I first learned about TFFT when I was researching educational organizations that support literacy in Tanzania. I came across with TFFT website on a list, and I clicked to explore the website. From that time, I followed TFFT’s work, watched the clip videos, and learned about TFFT’s various programs. I was really motivated by TFFT’s great vision and mission, and I decided that one day I would be a part of this team. It took about a year, and then I saw the job opportunities for two positions, and I applied for the Training and Logistics Coordinator position.


My previous work experience

I taught for almost about three years. As a teacher I used student-centered methodologies and techniques. This helps the student become independent in learning, increases participation, and enhances creativity and critical thinking. I have also been incorporating technology across the curriculum. As a level coordinator in my previous school, I provided the logistical support of the lessons across the grade level, held meetings, and provide reports to school leaders.

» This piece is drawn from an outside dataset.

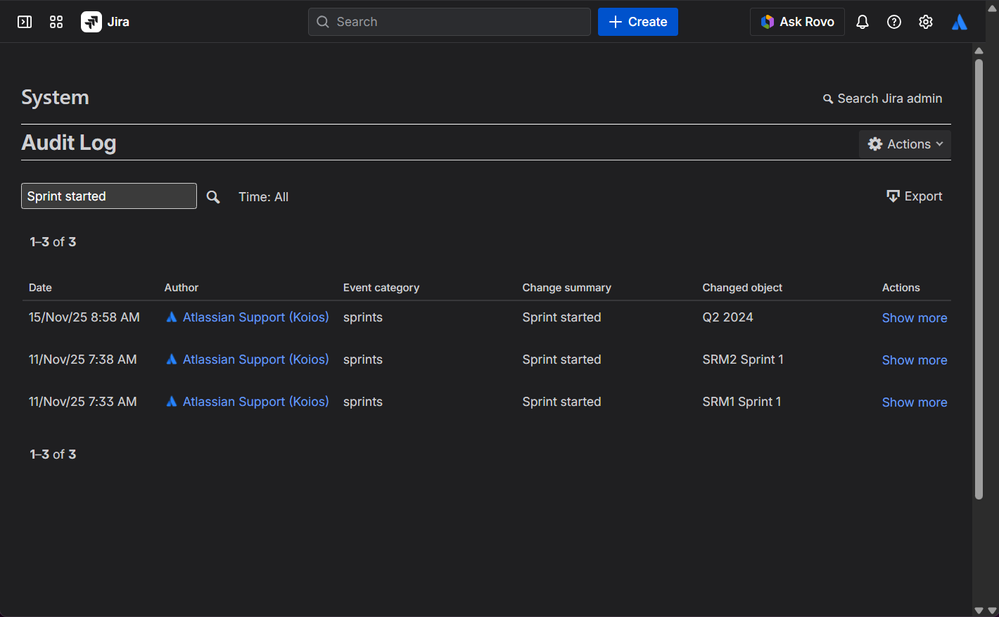The image size is (999, 617).
Task: Open the help question mark icon
Action: point(894,22)
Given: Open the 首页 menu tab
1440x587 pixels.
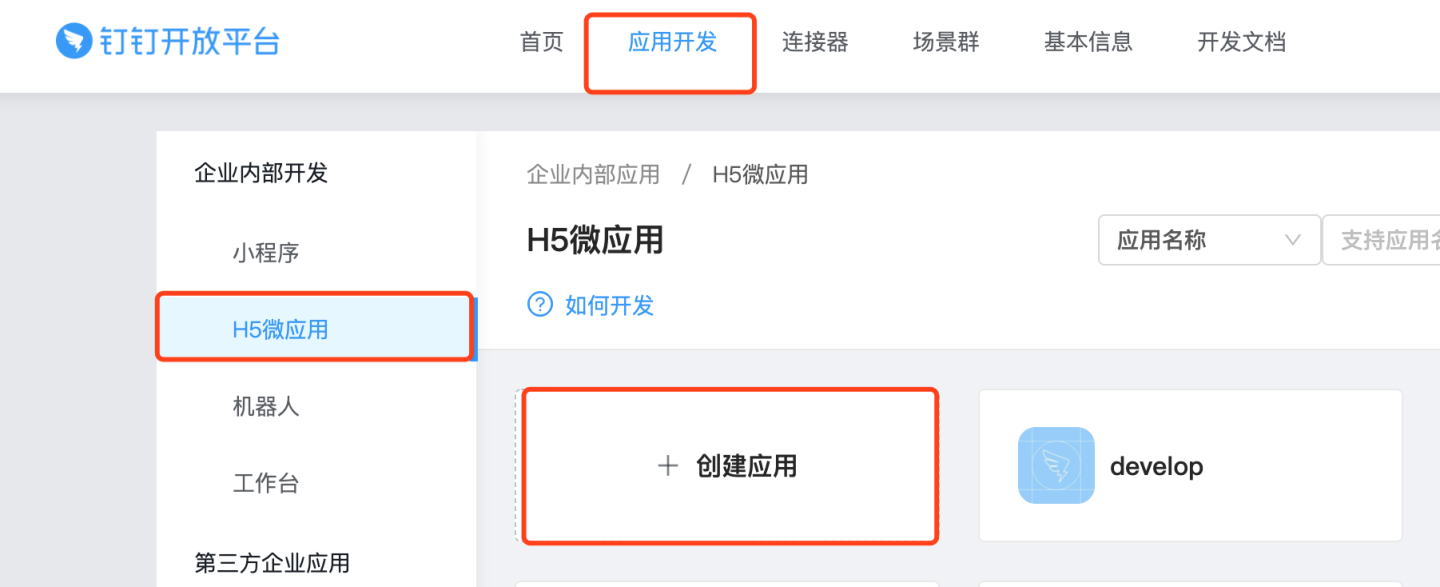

I also organized the fieldtrips and extra-curriculum activities in the school.

I firmly believe that, with all these experiences, I am prepared to take another step forward. The knowledge and skills I gained allows me to be part of TFFT’s team to ensure a high quality education in Tanzania by coaching teachers to become the best teachers they can be.

How TFFT’s mission inspire me

I have been Inspired greatly with the mission of TFFT. With this mission I can see a step towards a brighter future for the nation of Tanzania and its people. To recall what The Late Great Nelson Mandela said, ” Education is the most powerful weapon you can use to change the world.” TFFT has taken this approach to transform the lives of children in Tanzania. The mission and vision of TFFT is what attracted me then I found myself drawn into it.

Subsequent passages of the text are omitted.